» WHAT YOU WILL DO:
Could you reproduce every one of the following records word for word, changing nothing?

» GIVEN ENTRIES:
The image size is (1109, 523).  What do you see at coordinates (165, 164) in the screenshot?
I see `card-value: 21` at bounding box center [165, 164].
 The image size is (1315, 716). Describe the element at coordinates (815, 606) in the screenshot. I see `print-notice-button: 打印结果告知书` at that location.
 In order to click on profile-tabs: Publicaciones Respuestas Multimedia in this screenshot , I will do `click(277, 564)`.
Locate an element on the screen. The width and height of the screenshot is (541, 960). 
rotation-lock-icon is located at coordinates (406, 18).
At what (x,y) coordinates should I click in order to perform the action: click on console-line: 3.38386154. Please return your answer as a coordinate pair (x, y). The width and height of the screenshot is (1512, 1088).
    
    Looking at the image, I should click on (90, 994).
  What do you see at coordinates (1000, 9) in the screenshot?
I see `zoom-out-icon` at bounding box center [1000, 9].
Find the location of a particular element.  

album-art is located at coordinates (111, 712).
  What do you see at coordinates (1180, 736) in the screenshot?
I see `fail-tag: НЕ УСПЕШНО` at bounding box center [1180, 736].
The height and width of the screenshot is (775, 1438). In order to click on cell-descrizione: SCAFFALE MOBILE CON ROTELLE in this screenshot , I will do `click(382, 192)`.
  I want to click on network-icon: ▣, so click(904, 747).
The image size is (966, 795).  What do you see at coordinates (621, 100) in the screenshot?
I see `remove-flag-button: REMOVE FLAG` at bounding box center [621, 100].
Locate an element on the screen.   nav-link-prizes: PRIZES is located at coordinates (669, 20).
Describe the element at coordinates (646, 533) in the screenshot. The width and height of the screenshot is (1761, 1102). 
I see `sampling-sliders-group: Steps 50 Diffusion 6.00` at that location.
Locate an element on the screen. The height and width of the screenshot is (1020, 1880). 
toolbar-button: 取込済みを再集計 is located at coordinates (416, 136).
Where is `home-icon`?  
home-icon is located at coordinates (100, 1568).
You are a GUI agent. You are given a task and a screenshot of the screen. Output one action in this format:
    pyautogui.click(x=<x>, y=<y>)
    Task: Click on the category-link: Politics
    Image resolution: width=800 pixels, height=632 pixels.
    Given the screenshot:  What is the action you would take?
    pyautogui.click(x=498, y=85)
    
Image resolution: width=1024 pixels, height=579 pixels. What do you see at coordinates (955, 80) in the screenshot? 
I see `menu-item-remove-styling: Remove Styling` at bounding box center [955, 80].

» COMPLETED TASK:
The image size is (1109, 523).  What do you see at coordinates (165, 164) in the screenshot?
I see `card-value: 21` at bounding box center [165, 164].
 The image size is (1315, 716). Describe the element at coordinates (815, 606) in the screenshot. I see `print-notice-button: 打印结果告知书` at that location.
 In order to click on profile-tabs: Publicaciones Respuestas Multimedia in this screenshot , I will do `click(277, 564)`.
Locate an element on the screen. The width and height of the screenshot is (541, 960). 
rotation-lock-icon is located at coordinates (406, 18).
At what (x,y) coordinates should I click in order to perform the action: click on console-line: 3.38386154. Please return your answer as a coordinate pair (x, y). The width and height of the screenshot is (1512, 1088).
    
    Looking at the image, I should click on (90, 994).
  What do you see at coordinates (1000, 9) in the screenshot?
I see `zoom-out-icon` at bounding box center [1000, 9].
Find the location of a particular element.  

album-art is located at coordinates (111, 712).
  What do you see at coordinates (1180, 736) in the screenshot?
I see `fail-tag: НЕ УСПЕШНО` at bounding box center [1180, 736].
The height and width of the screenshot is (775, 1438). In order to click on cell-descrizione: SCAFFALE MOBILE CON ROTELLE in this screenshot , I will do `click(382, 192)`.
  I want to click on network-icon: ▣, so click(904, 747).
The image size is (966, 795).  What do you see at coordinates (621, 100) in the screenshot?
I see `remove-flag-button: REMOVE FLAG` at bounding box center [621, 100].
Locate an element on the screen.   nav-link-prizes: PRIZES is located at coordinates (669, 20).
Describe the element at coordinates (646, 533) in the screenshot. The width and height of the screenshot is (1761, 1102). 
I see `sampling-sliders-group: Steps 50 Diffusion 6.00` at that location.
Locate an element on the screen. The height and width of the screenshot is (1020, 1880). 
toolbar-button: 取込済みを再集計 is located at coordinates (416, 136).
Where is `home-icon`?  
home-icon is located at coordinates (100, 1568).
You are a GUI agent. You are given a task and a screenshot of the screen. Output one action in this format:
    pyautogui.click(x=<x>, y=<y>)
    Task: Click on the category-link: Politics
    Image resolution: width=800 pixels, height=632 pixels.
    Given the screenshot:  What is the action you would take?
    pyautogui.click(x=498, y=85)
    
Image resolution: width=1024 pixels, height=579 pixels. What do you see at coordinates (955, 80) in the screenshot? 
I see `menu-item-remove-styling: Remove Styling` at bounding box center [955, 80].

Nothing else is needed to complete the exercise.